= WHAT YOU HAVE TO DO =
Copy out the material below word for word, keeping every line exactly as it appears.
·····
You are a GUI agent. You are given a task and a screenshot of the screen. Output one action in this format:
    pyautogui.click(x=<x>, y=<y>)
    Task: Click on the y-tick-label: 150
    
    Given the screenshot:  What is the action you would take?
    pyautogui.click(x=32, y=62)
·····
= OUTPUT OF THE EXERCISE =
You are a GUI agent. You are given a task and a screenshot of the screen. Output one action in this format:
    pyautogui.click(x=<x>, y=<y>)
    Task: Click on the y-tick-label: 150
    
    Given the screenshot:  What is the action you would take?
    pyautogui.click(x=32, y=62)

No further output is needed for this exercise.